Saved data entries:
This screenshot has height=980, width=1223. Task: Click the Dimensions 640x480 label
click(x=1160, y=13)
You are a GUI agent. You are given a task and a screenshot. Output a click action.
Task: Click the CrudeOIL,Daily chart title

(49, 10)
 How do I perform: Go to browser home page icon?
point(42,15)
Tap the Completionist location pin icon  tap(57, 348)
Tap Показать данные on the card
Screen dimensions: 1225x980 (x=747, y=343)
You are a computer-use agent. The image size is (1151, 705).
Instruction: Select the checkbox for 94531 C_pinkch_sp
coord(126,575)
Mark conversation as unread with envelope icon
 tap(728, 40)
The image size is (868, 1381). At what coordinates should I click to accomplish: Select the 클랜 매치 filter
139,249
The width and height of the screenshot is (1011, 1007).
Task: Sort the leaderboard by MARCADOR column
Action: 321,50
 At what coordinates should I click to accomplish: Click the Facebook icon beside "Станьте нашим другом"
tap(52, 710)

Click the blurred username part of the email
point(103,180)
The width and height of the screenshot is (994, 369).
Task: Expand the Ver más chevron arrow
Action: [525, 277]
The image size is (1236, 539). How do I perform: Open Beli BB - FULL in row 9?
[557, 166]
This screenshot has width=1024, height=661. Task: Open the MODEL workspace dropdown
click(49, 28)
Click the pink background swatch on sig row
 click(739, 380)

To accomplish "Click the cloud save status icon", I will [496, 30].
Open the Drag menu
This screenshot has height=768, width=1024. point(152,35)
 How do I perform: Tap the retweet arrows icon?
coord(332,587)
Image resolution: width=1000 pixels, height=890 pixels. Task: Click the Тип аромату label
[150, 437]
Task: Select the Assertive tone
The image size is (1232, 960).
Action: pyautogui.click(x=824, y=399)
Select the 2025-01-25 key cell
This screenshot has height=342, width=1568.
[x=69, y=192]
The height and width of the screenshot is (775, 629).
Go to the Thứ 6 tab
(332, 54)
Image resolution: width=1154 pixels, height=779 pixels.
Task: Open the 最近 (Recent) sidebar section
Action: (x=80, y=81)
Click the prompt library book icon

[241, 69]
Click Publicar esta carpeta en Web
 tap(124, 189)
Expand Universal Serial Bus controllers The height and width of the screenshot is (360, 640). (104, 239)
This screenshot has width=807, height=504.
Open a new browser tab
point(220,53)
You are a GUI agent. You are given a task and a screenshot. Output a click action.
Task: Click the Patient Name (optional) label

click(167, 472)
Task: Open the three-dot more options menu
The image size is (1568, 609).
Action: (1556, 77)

Task item => Starting at the line that contains "Task: Click the Patient Name (optional) label", copy each line through the last one in the records, exactly, and output nothing else.

Reply to the task =>
Task: Click the Patient Name (optional) label

click(167, 472)
Task: Open the three-dot more options menu
The image size is (1568, 609).
Action: (1556, 77)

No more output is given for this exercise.